YOUR ASSIGNMENT:
Word for word, repeat all of the entries.

### DATA

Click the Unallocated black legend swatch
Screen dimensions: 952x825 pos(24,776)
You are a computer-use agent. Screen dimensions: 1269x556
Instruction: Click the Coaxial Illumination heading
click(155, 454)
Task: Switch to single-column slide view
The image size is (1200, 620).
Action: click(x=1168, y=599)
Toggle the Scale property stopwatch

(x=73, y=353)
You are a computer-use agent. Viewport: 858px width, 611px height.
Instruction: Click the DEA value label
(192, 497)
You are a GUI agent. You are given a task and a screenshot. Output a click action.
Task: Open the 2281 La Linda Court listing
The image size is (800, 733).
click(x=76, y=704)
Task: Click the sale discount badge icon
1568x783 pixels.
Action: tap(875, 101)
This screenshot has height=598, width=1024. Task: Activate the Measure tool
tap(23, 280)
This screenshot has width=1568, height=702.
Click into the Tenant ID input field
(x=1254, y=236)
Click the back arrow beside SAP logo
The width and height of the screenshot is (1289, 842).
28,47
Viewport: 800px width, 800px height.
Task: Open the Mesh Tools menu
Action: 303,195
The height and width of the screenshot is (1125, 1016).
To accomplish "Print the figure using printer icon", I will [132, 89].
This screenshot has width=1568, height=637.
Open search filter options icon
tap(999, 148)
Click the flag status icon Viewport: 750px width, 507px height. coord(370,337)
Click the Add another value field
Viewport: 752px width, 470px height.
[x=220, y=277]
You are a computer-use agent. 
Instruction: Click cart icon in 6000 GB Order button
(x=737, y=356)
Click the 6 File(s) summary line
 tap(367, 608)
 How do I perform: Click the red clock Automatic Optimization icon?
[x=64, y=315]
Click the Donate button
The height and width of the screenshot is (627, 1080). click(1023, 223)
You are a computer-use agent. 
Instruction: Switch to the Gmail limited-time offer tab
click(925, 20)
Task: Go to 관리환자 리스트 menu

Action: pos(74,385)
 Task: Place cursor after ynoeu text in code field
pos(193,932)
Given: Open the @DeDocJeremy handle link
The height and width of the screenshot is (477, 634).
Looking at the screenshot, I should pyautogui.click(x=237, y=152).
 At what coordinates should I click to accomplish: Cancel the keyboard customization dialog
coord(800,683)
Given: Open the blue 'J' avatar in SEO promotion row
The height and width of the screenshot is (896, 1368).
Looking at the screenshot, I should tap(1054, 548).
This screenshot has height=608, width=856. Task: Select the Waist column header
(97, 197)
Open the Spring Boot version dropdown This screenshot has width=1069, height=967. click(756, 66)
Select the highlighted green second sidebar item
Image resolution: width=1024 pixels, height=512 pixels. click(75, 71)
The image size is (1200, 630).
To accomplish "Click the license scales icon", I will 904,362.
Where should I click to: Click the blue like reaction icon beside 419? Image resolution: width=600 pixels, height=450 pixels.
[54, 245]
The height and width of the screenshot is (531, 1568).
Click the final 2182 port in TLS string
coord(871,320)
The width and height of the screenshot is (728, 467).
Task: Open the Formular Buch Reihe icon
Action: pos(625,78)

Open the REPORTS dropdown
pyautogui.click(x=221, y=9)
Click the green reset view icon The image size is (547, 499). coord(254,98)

######

EXERCISE SOLUTION:
Click the Unallocated black legend swatch
Screen dimensions: 952x825 pos(24,776)
You are a computer-use agent. Screen dimensions: 1269x556
Instruction: Click the Coaxial Illumination heading
click(155, 454)
Task: Switch to single-column slide view
The image size is (1200, 620).
Action: click(x=1168, y=599)
Toggle the Scale property stopwatch

(x=73, y=353)
You are a computer-use agent. Viewport: 858px width, 611px height.
Instruction: Click the DEA value label
(192, 497)
You are a GUI agent. You are given a task and a screenshot. Output a click action.
Task: Open the 2281 La Linda Court listing
The image size is (800, 733).
click(x=76, y=704)
Task: Click the sale discount badge icon
1568x783 pixels.
Action: tap(875, 101)
This screenshot has height=598, width=1024. Task: Activate the Measure tool
tap(23, 280)
This screenshot has width=1568, height=702.
Click into the Tenant ID input field
(x=1254, y=236)
Click the back arrow beside SAP logo
The width and height of the screenshot is (1289, 842).
28,47
Viewport: 800px width, 800px height.
Task: Open the Mesh Tools menu
Action: 303,195
The height and width of the screenshot is (1125, 1016).
To accomplish "Print the figure using printer icon", I will [132, 89].
This screenshot has width=1568, height=637.
Open search filter options icon
tap(999, 148)
Click the flag status icon Viewport: 750px width, 507px height. coord(370,337)
Click the Add another value field
Viewport: 752px width, 470px height.
[x=220, y=277]
You are a computer-use agent. 
Instruction: Click cart icon in 6000 GB Order button
(x=737, y=356)
Click the 6 File(s) summary line
 tap(367, 608)
 How do I perform: Click the red clock Automatic Optimization icon?
[x=64, y=315]
Click the Donate button
The height and width of the screenshot is (627, 1080). click(1023, 223)
You are a computer-use agent. 
Instruction: Switch to the Gmail limited-time offer tab
click(925, 20)
Task: Go to 관리환자 리스트 menu

Action: pos(74,385)
 Task: Place cursor after ynoeu text in code field
pos(193,932)
Given: Open the @DeDocJeremy handle link
The height and width of the screenshot is (477, 634).
Looking at the screenshot, I should pyautogui.click(x=237, y=152).
 At what coordinates should I click to accomplish: Cancel the keyboard customization dialog
coord(800,683)
Given: Open the blue 'J' avatar in SEO promotion row
The height and width of the screenshot is (896, 1368).
Looking at the screenshot, I should tap(1054, 548).
This screenshot has height=608, width=856. Task: Select the Waist column header
(97, 197)
Open the Spring Boot version dropdown This screenshot has width=1069, height=967. click(756, 66)
Select the highlighted green second sidebar item
Image resolution: width=1024 pixels, height=512 pixels. click(75, 71)
The image size is (1200, 630).
To accomplish "Click the license scales icon", I will 904,362.
Where should I click to: Click the blue like reaction icon beside 419? Image resolution: width=600 pixels, height=450 pixels.
[54, 245]
The height and width of the screenshot is (531, 1568).
Click the final 2182 port in TLS string
coord(871,320)
The width and height of the screenshot is (728, 467).
Task: Open the Formular Buch Reihe icon
Action: pos(625,78)

Open the REPORTS dropdown
pyautogui.click(x=221, y=9)
Click the green reset view icon The image size is (547, 499). coord(254,98)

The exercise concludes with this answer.